### DIRECTIVE
Could you edit the lines of the listing between the one containing "Enable spell checking via АБВ status bar icon" and the one containing "Looking at the screenshot, I should [290, 664].", inclusive, so that "dropdown" becomes "menu" and everything else stays the same?

(Text and item location listing)
──────────────────────────────

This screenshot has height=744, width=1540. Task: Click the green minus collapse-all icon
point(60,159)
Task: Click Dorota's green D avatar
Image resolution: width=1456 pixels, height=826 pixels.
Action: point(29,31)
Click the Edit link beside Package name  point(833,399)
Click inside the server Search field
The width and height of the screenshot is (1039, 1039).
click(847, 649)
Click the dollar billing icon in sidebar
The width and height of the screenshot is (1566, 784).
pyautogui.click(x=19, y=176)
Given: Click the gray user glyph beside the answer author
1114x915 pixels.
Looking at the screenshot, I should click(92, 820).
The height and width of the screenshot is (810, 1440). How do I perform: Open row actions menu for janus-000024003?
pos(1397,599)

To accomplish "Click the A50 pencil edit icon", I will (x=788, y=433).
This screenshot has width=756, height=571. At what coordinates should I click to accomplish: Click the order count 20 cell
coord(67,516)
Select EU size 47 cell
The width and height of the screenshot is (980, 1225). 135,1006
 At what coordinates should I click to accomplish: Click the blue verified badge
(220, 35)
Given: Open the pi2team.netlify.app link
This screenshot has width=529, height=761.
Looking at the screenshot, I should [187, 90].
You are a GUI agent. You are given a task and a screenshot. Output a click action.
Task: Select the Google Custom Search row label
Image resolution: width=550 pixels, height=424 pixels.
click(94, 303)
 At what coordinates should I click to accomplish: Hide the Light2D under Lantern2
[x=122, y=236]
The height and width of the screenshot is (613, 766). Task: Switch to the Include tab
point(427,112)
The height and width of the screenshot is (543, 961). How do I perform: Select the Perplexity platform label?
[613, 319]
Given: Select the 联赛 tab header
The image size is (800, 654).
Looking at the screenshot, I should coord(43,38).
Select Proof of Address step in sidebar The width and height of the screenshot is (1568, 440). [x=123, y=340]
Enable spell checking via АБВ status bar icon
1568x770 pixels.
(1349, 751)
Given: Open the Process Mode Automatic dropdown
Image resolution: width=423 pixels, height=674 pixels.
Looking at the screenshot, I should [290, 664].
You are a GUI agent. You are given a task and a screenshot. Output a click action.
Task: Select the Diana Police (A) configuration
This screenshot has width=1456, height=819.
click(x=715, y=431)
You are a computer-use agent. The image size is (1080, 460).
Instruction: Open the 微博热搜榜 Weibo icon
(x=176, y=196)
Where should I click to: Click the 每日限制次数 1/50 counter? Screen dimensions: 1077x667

──────────────────────────────

### TASK ANSWER
Enable spell checking via АБВ status bar icon
1568x770 pixels.
(1349, 751)
Given: Open the Process Mode Automatic menu
Image resolution: width=423 pixels, height=674 pixels.
Looking at the screenshot, I should [290, 664].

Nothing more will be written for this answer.